**What needs to be done:**
Copy the lines below word for word, starting with the one that contains "Click the 1.32 tick label on time axis" and going down through the last line, both included. Leave the pictures out.

Stored items
## begin
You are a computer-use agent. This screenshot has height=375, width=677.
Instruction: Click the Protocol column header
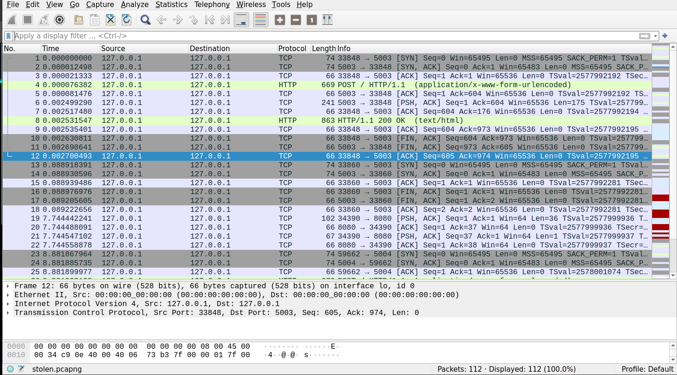point(292,48)
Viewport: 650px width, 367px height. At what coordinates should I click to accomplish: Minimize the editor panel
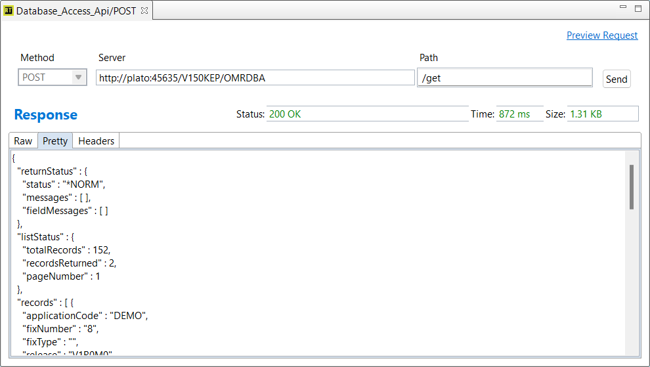623,8
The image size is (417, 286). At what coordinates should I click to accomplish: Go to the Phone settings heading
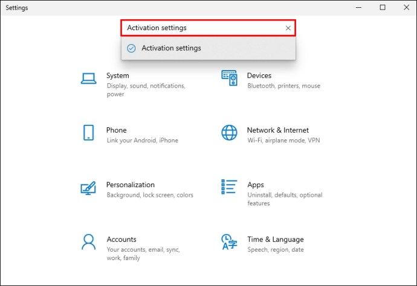click(116, 130)
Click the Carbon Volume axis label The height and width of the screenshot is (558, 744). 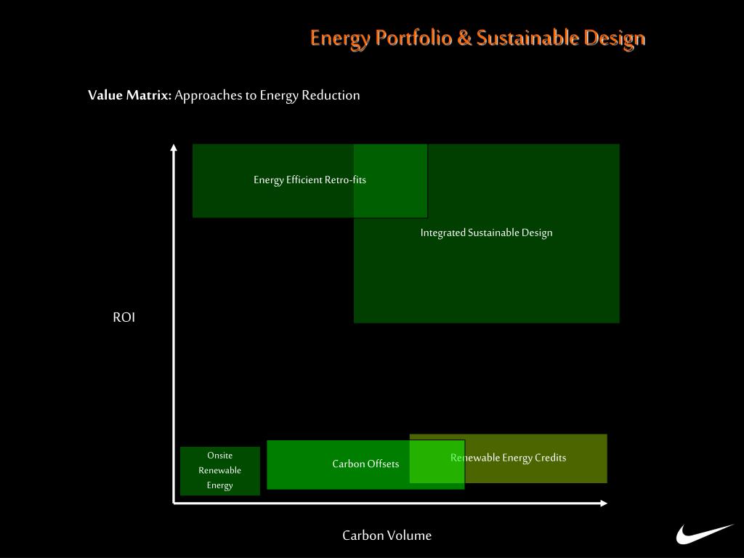[387, 535]
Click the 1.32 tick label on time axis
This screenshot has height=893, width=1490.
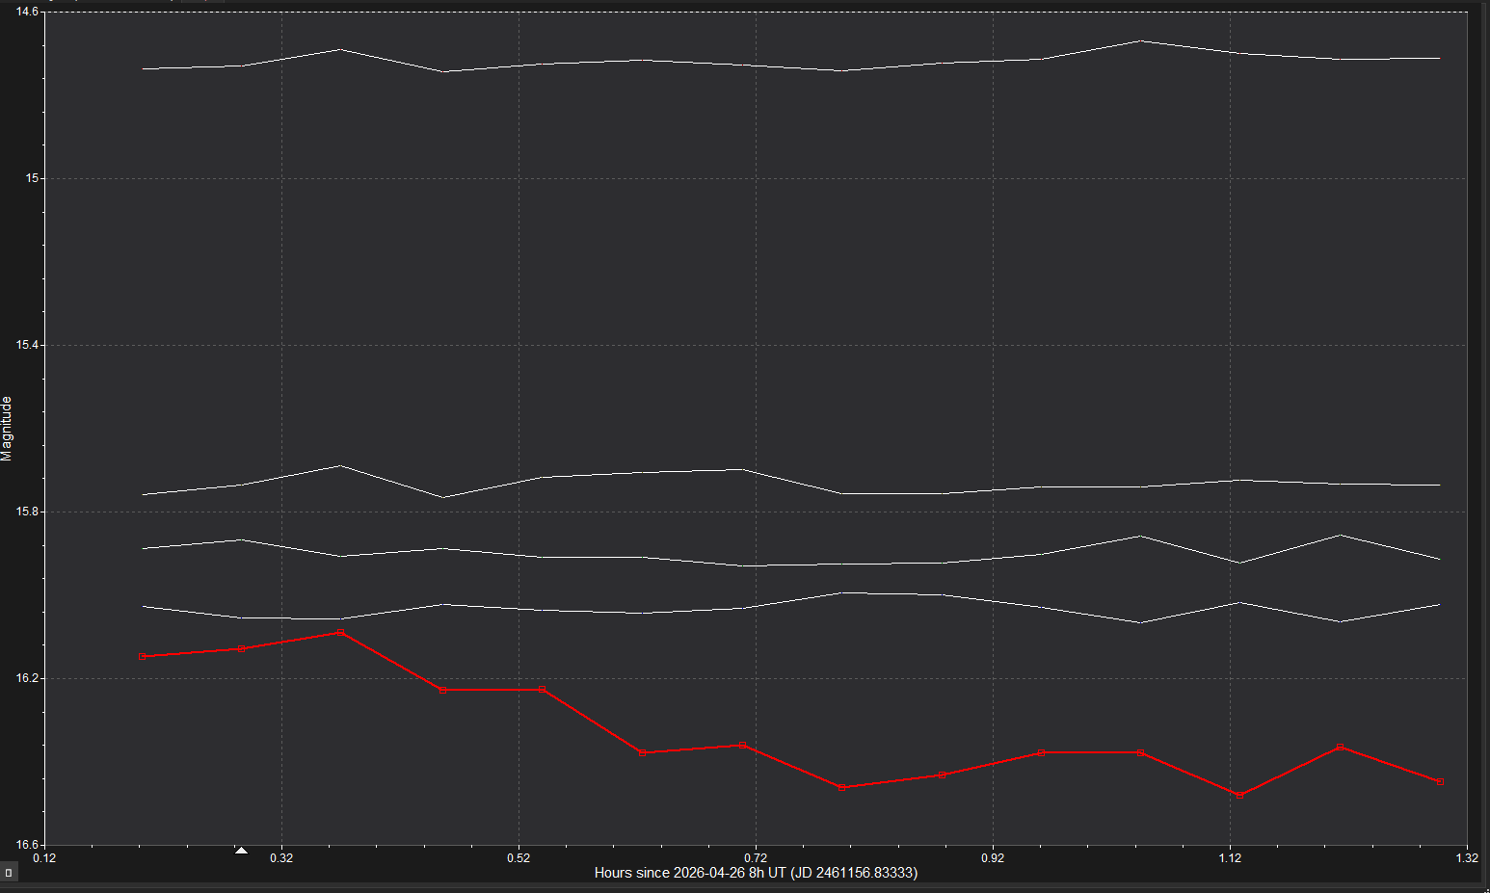(1466, 857)
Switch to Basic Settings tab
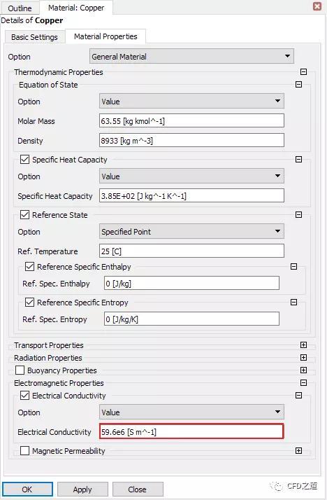The height and width of the screenshot is (500, 327). point(34,37)
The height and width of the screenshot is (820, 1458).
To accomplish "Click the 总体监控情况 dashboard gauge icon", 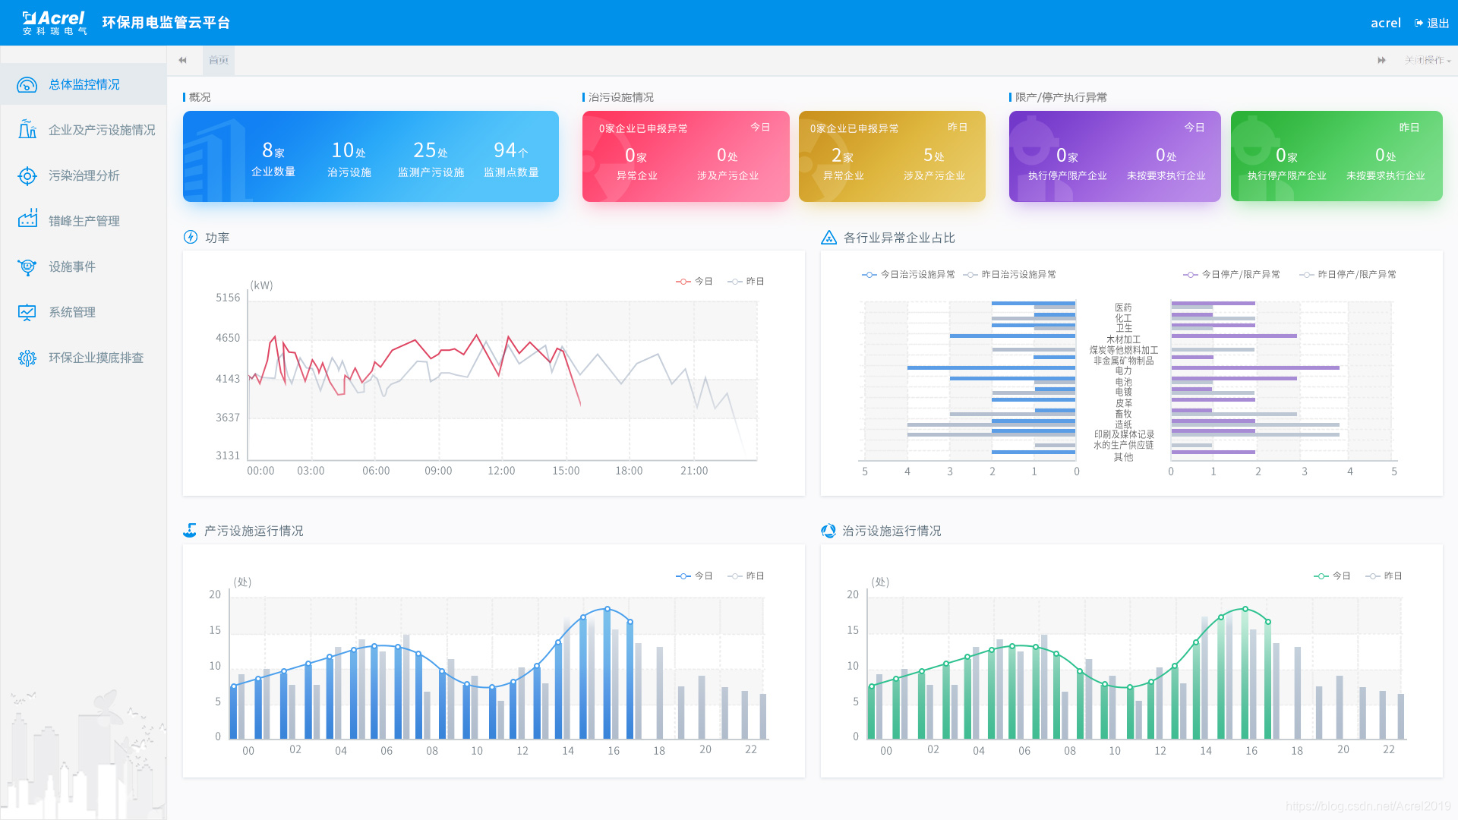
## end
**Problem solution:**
Click the 1.32 tick label on time axis
This screenshot has height=893, width=1490.
(1466, 857)
Switch to Basic Settings tab
The height and width of the screenshot is (500, 327). point(34,37)
The height and width of the screenshot is (820, 1458).
To accomplish "Click the 总体监控情况 dashboard gauge icon", 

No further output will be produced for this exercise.